Głównym problemem jest wycinka dużych, starych drzew i sprzedaż drewna. Aktywiści postanowili pokazać, że Puszcza Karpacka i cały teren Bieszczad to piękno przyrodnicze, którego nie można niszczyć.
Protesty odbywają się w całym kraju. Nie zgadzamy się na to żeby wycinano zielone płuca Polski. W wakacje podróżowaliśmy po różnych lasach i widok Puszczy Karpackiej bardzo nas zasmucił i postanowiliśmy pokazać nasze niezadowolenie. Cały czas wycinane są drzewa i to nie jest interes tylko lokalnej społeczności i chcemy to uświadamiać - mówi Tomasz Przetacznik ze strajku dla ziemi.
Protesty w obronie Puszczy Karpackiej odbyły się w szesnastu polskich miastach.
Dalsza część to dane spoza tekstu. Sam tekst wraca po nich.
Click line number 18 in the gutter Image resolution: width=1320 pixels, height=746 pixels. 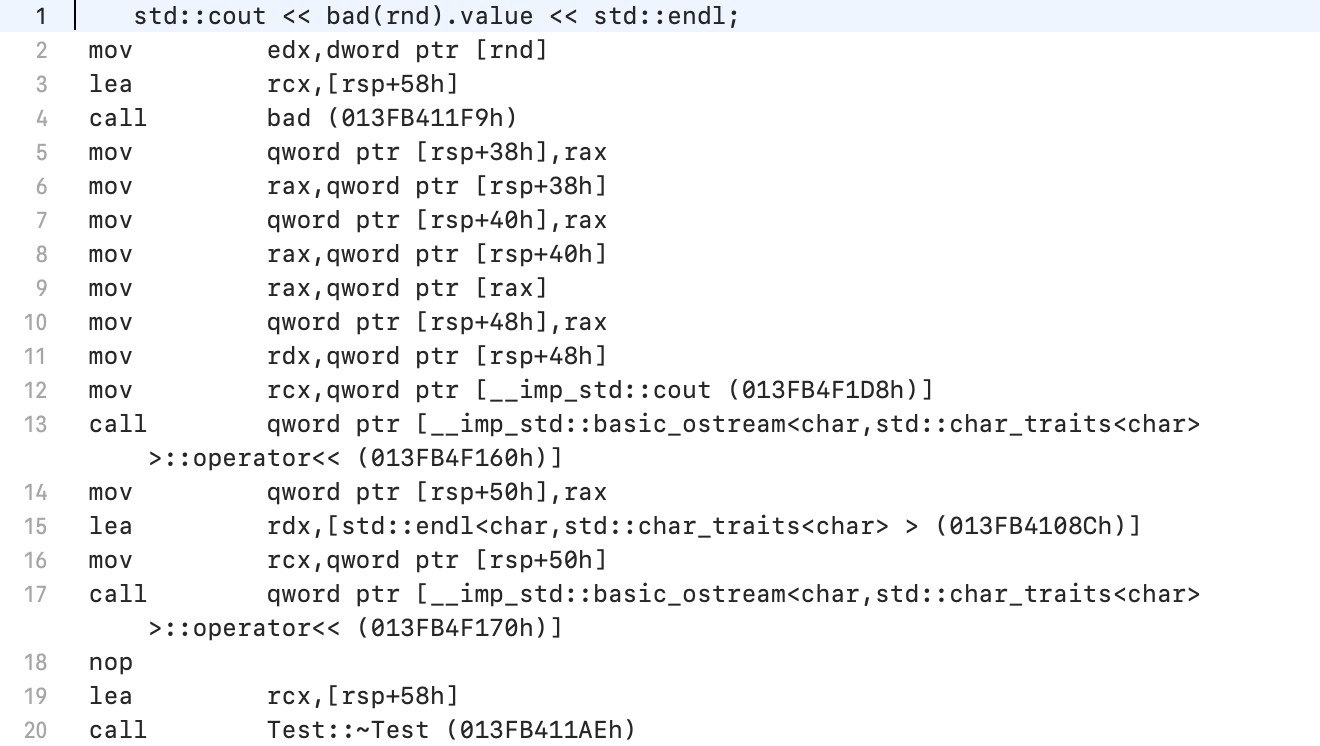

Jak twierdzą aktywiści - chodzi o jedność i walkę o ostatnie tak duże tereny zielone.
Musimy zrozumieć, że ten problem dotyczy każdego. W Krakowie też walczymy o każde drzewo i jest to bardzo trudne. Ten tych terenów zielonych ciągle ubywa i to jest przerażające - mówi Paulina Poniewska z Akcji Ratunkowej dla Krakowa.
Wbrew pozorom Karpaty nie są tak daleko od Krakowa i każdy powinien przejmować się ich losem - komentowali mieszkańcy.
Mamy w mieście różne organizacje turystyczne, często wyjeżdżamy w Bieszczady na wakacje czy weekendy więc tym bardziej musimy się jednoczyć i walczyć o te zielone tereny - mówi Mariusz Waszkiewicz z Towarzystwa Ochrony Przyrody.
Aktywiści protestowali przed siedzibą Lasów Państwowych w Krakowie. Wypisali też postulaty i liczą na pozytywne rozpatrzenie sprawy.